(PROVIDED MATERIAL):
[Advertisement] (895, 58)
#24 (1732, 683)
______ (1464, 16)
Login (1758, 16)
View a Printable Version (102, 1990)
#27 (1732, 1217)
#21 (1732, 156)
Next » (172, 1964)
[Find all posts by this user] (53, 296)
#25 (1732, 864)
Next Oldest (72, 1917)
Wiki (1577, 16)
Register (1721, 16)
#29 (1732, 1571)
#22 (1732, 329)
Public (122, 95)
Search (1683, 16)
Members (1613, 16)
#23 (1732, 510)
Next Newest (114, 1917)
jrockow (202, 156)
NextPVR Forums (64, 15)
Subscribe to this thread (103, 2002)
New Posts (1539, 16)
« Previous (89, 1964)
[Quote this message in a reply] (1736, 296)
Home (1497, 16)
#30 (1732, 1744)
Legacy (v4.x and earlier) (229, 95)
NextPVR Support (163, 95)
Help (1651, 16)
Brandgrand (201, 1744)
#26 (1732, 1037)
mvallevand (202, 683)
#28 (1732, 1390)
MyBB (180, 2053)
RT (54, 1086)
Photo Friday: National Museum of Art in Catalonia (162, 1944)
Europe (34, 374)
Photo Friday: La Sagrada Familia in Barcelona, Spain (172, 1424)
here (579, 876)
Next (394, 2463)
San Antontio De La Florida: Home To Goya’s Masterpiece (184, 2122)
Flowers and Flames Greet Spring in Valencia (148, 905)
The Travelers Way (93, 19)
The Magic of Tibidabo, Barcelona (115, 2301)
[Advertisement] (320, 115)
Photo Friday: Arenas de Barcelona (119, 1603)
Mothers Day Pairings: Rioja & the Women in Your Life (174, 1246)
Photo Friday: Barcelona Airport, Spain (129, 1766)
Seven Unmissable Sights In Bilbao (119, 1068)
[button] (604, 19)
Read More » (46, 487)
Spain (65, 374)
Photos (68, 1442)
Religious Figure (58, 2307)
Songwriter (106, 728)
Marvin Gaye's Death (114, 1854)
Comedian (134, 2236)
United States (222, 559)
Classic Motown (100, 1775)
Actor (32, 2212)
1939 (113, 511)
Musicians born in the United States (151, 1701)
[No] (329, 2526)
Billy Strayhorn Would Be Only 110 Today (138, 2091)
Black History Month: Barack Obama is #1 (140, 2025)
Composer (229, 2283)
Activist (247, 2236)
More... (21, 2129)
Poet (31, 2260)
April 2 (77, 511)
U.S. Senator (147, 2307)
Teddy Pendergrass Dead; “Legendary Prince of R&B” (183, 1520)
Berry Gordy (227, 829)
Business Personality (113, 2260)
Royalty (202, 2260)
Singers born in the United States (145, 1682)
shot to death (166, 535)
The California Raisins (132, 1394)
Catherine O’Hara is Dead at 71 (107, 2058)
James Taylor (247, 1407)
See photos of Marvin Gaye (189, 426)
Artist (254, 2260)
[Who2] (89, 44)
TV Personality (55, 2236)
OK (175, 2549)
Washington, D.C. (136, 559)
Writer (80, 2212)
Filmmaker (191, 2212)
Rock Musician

(WHAT TO PRODUCE):
Output each line of the records above exactly.

(ANSWER SECTION):
[Advertisement] (895, 58)
#24 (1732, 683)
______ (1464, 16)
Login (1758, 16)
View a Printable Version (102, 1990)
#27 (1732, 1217)
#21 (1732, 156)
Next » (172, 1964)
[Find all posts by this user] (53, 296)
#25 (1732, 864)
Next Oldest (72, 1917)
Wiki (1577, 16)
Register (1721, 16)
#29 (1732, 1571)
#22 (1732, 329)
Public (122, 95)
Search (1683, 16)
Members (1613, 16)
#23 (1732, 510)
Next Newest (114, 1917)
jrockow (202, 156)
NextPVR Forums (64, 15)
Subscribe to this thread (103, 2002)
New Posts (1539, 16)
« Previous (89, 1964)
[Quote this message in a reply] (1736, 296)
Home (1497, 16)
#30 (1732, 1744)
Legacy (v4.x and earlier) (229, 95)
NextPVR Support (163, 95)
Help (1651, 16)
Brandgrand (201, 1744)
#26 (1732, 1037)
mvallevand (202, 683)
#28 (1732, 1390)
MyBB (180, 2053)
RT (54, 1086)
Photo Friday: National Museum of Art in Catalonia (162, 1944)
Europe (34, 374)
Photo Friday: La Sagrada Familia in Barcelona, Spain (172, 1424)
here (579, 876)
Next (394, 2463)
San Antontio De La Florida: Home To Goya’s Masterpiece (184, 2122)
Flowers and Flames Greet Spring in Valencia (148, 905)
The Travelers Way (93, 19)
The Magic of Tibidabo, Barcelona (115, 2301)
[Advertisement] (320, 115)
Photo Friday: Arenas de Barcelona (119, 1603)
Mothers Day Pairings: Rioja & the Women in Your Life (174, 1246)
Photo Friday: Barcelona Airport, Spain (129, 1766)
Seven Unmissable Sights In Bilbao (119, 1068)
[button] (604, 19)
Read More » (46, 487)
Spain (65, 374)
Photos (68, 1442)
Religious Figure (58, 2307)
Songwriter (106, 728)
Marvin Gaye's Death (114, 1854)
Comedian (134, 2236)
United States (222, 559)
Classic Motown (100, 1775)
Actor (32, 2212)
1939 (113, 511)
Musicians born in the United States (151, 1701)
[No] (329, 2526)
Billy Strayhorn Would Be Only 110 Today (138, 2091)
Black History Month: Barack Obama is #1 (140, 2025)
Composer (229, 2283)
Activist (247, 2236)
More... (21, 2129)
Poet (31, 2260)
April 2 (77, 511)
U.S. Senator (147, 2307)
Teddy Pendergrass Dead; “Legendary Prince of R&B” (183, 1520)
Berry Gordy (227, 829)
Business Personality (113, 2260)
Royalty (202, 2260)
Singers born in the United States (145, 1682)
shot to death (166, 535)
The California Raisins (132, 1394)
Catherine O’Hara is Dead at 71 (107, 2058)
James Taylor (247, 1407)
See photos of Marvin Gaye (189, 426)
Artist (254, 2260)
[Who2] (89, 44)
TV Personality (55, 2236)
OK (175, 2549)
Washington, D.C. (136, 559)
Writer (80, 2212)
Filmmaker (191, 2212)
Rock Musician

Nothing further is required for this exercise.